8. Onboarding and induction

Employee induction, also known as employee orientation,  revolves around bringing employees up to speed and giving them all the information they need to do their work well.

Similarly, employee onboarding is about bringing people up to speed. This is the journey from the employee joining until the employee is at optimum productivity levels. At this point, the employee is fully onboarded and at 100% productivity. This can take three to nine months, depending on the complexity of the job. 

9. Assessment and appraisal

In this stage of the Human Resource life cycle, performance management comes in. Employees are assessed and are given feedback to improve their performance. 

The performance management cycle mostly focuses on setting goals and monitoring of progress on these goals. When goals are not reached or new skills are needed, employees will be developed, and when goals are reached, the employee will be rewarded for good performance.  

Performance Management stages

10. Training & development

This stage of the Human Resource cycle is all about the development of employees. This can be to improve their current skills, teach them skills they need in order to qualify for a promotion, or general upskilling because changing times requiring changing competencies. Read our full guide on learning & development for more information about this topic. 

Value chain of learning

11. Engagement & reward

Next to building a culture that enables the company to move forward, HR is also heavily involved in creating the employee experience and other conditions that lead to employee engagement. Employee engagement is a positive, work-related state of mind, characterized by vigor, dedication, and absorption.

Oftentimes, engagement is a more important factor for employees to stay than a high reward – although fair and competitive compensation is a must-have to retain employees in the long run.

12. Career management

Career management and career pathing are a great way to help the employee grow professionally. If an employee has the ambition to become a sales manager, he or she has to go through multiple commercial functions to get there. Planning their career path will help them stay motivated, learn faster, and perform better so that they can land their dream job.

13. Exit

The final stage in the Human Resource cycle is the exit. This is when an employee exits the organization. For a great template on how to do these conversations, check our list of exit interview questions

In the best-case scenario, the employee will become a promotor of the organization. He or she can bring in new customers and candidates for vacant positions. An example is the top strategy consulting companies. After their tenure as a consultant, ex-employees often end up in senior leadership roles in multinational companies. In that position, they are likely to become future customers of their former employer.


Like any cycle, the Human resource life cycle is continuous. This means that the composition of the workforce (outflow of personnel, developed skills, current performance) and the composition of the company (culture and organizational, job, and team design) feed into the business strategy. 

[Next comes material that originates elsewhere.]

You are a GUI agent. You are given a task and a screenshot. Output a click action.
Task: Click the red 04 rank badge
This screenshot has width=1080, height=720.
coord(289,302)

As you may remember, the business strategy is founded on an analysis of the strengths of the business – and the composition of the workforce and company play a key role in shaping this strategy. This is what makes the human resource cycle a full HR life cycle and why this life cycle model visualizes both vertically integrated (business strategy leads to HR strategy leads to HR practices) and horizontally integrated (HR practices are aligned with each other) HR activities.


What is the HR life cycle?

The HR life cycle, or HR cycle, is the continuous process of integrated HR activities. The HR life cycle integrates both the HR strategy creation and execution with the employee life cycle.

What are the various steps of the HR cycle?

HR life cycle steps include business strategy, HR strategy, organizational design, job & team design, HR planning, vision & culture, recruitment & selection, onboarding & induction, assessment & appraisal, training & development, engagement & reward, career management and exit.